====== Data extract

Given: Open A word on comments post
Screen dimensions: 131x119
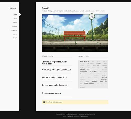Looking at the screenshot, I should coord(51,93).
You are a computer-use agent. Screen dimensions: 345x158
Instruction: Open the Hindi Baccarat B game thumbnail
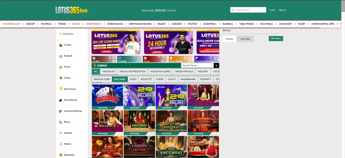pyautogui.click(x=107, y=121)
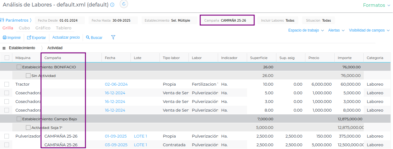Sort by the Importe column header
Image resolution: width=393 pixels, height=149 pixels.
pos(345,58)
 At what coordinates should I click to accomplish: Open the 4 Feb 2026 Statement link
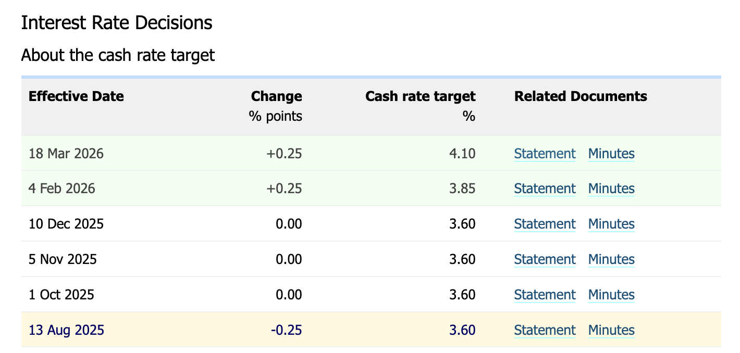click(545, 188)
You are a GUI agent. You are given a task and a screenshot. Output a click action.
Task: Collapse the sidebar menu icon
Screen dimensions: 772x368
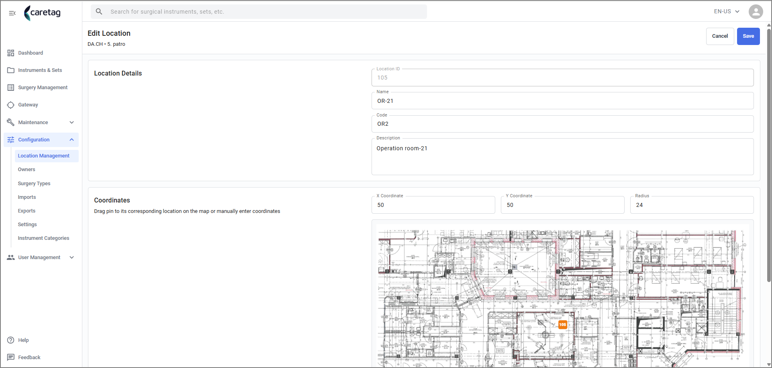pos(12,13)
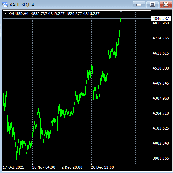Maximize the XAUUSD,H4 chart window

point(152,5)
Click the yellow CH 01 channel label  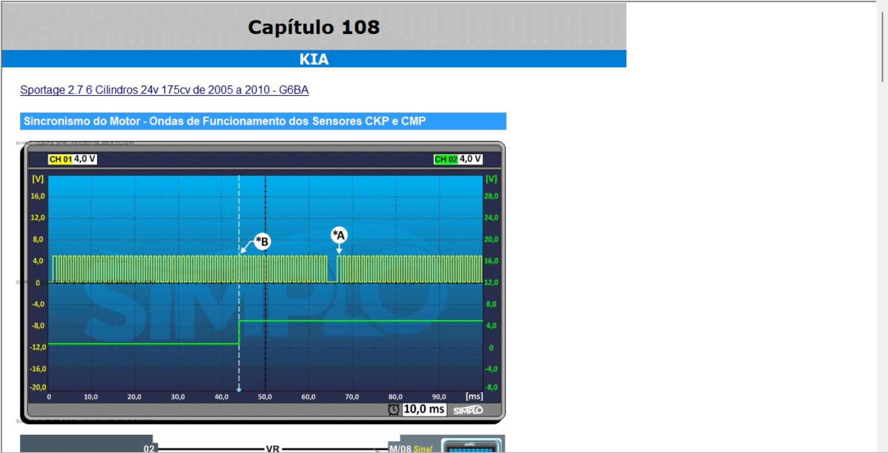[60, 159]
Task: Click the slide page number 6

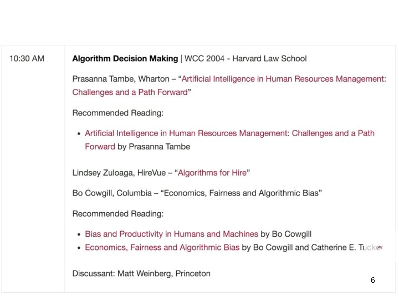Action: (x=372, y=281)
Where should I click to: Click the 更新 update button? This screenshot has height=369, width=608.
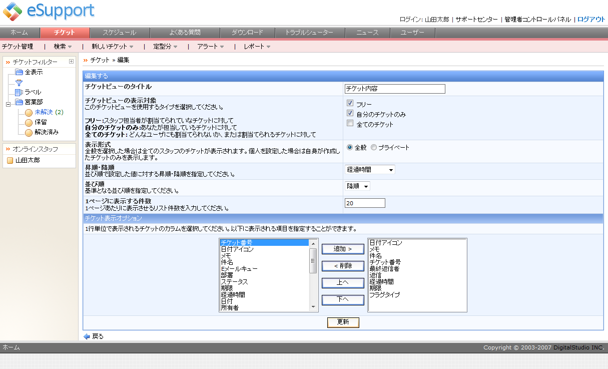[x=343, y=322]
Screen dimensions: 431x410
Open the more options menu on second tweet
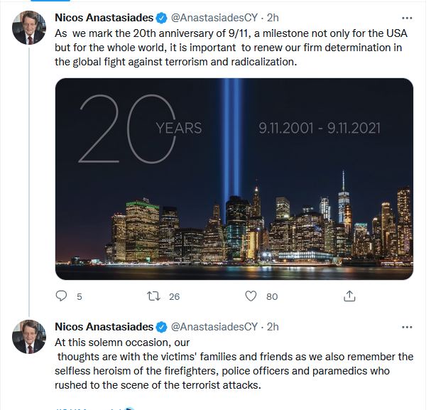(407, 327)
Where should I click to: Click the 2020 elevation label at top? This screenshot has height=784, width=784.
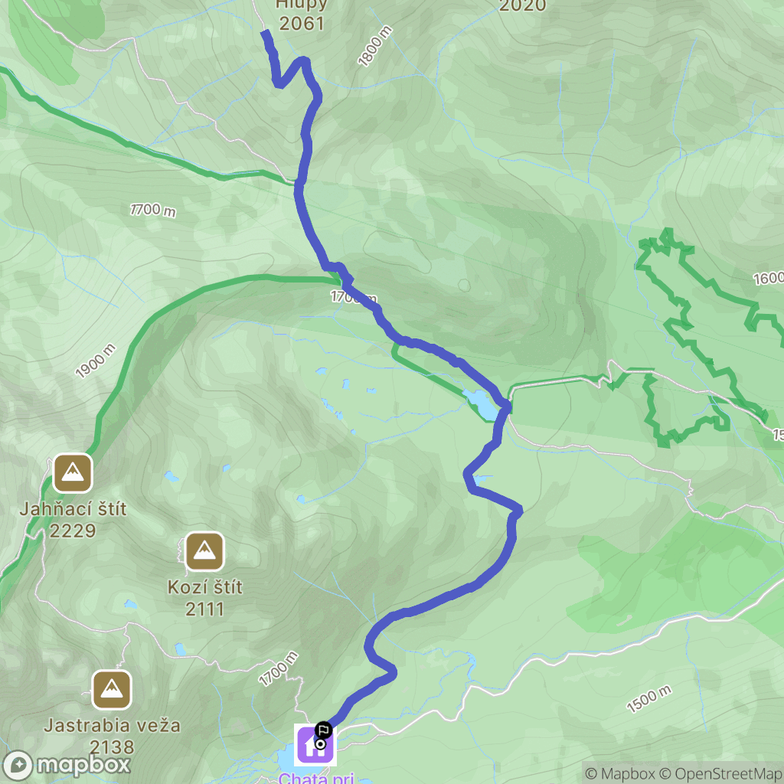[x=522, y=6]
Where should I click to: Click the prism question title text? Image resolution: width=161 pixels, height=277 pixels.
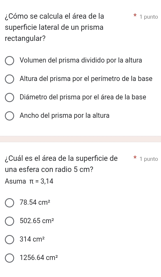click(54, 27)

============

Your objective | Please list each line of the rows above that contains the string "Image", copying every such line in full. Matches must have the same case.

Problem solution |
Image resolution: width=393 pixels, height=149 pixels.
Where should I click to: Click the prism question title text? Image resolution: width=161 pixels, height=277 pixels.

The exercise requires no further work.